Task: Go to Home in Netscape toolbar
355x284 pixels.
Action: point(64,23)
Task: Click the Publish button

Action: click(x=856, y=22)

▶ _AIM OF THE EXERCISE_
Please set down all of the records exactly.

▶ _EXPECTED OUTPUT_
Task: Go to Home in Netscape toolbar
355x284 pixels.
Action: point(64,23)
Task: Click the Publish button

Action: click(x=856, y=22)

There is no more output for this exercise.